Task statement
An exact transcription of all the data is required; the pictures are to be left out.

── Extracted records ──

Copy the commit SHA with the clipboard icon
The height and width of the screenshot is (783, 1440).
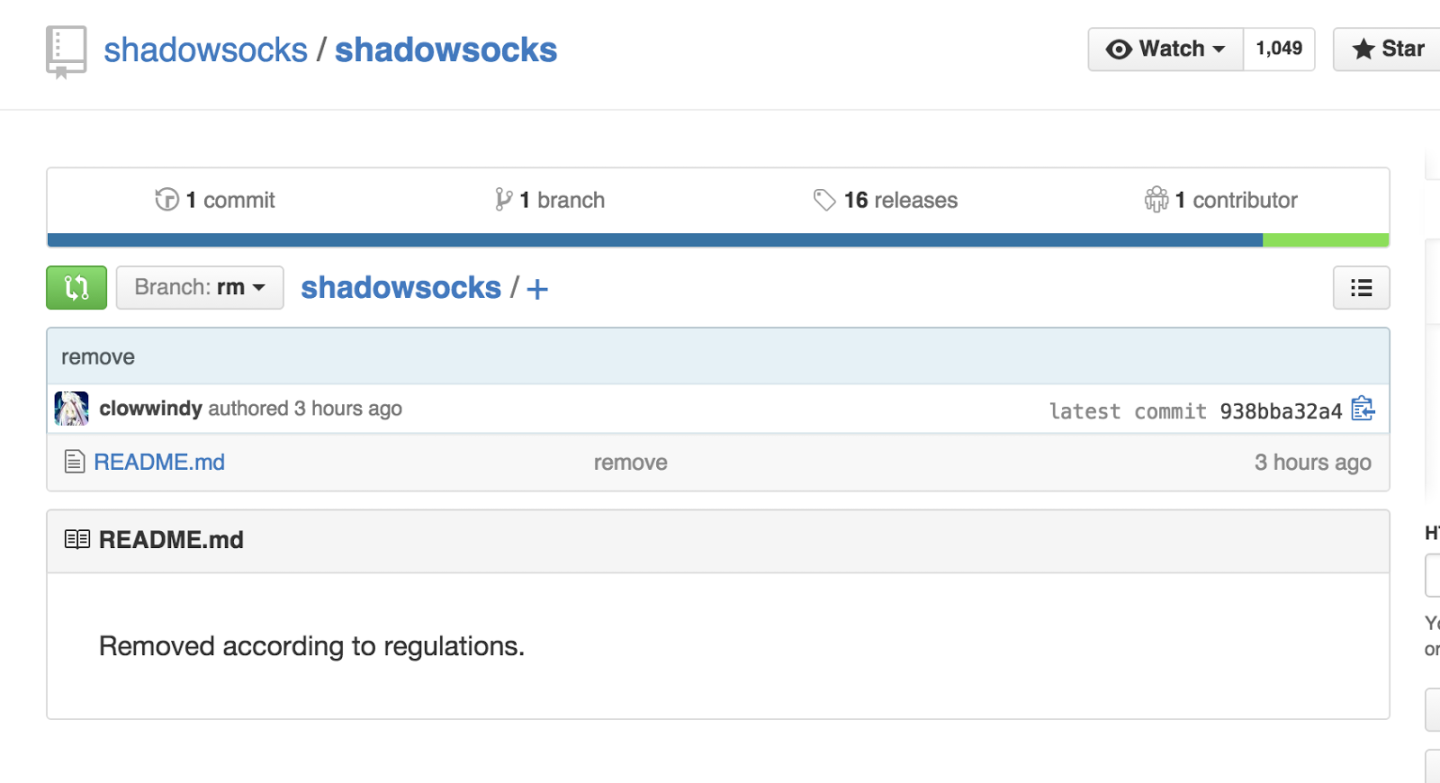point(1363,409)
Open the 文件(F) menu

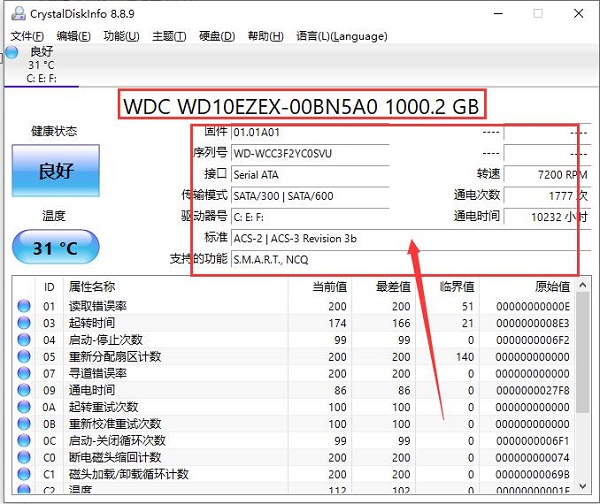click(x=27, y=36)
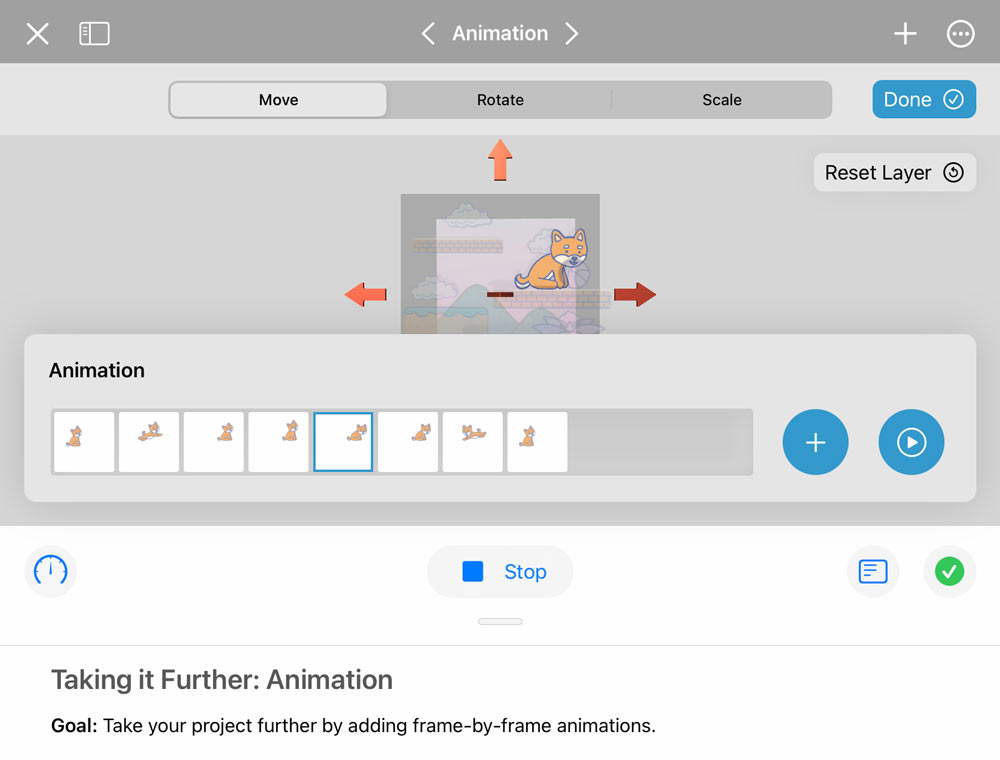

───

Reply
Copy the commit SHA with the clipboard icon
The height and width of the screenshot is (783, 1440).
point(1363,409)
Open the 文件(F) menu

click(x=27, y=36)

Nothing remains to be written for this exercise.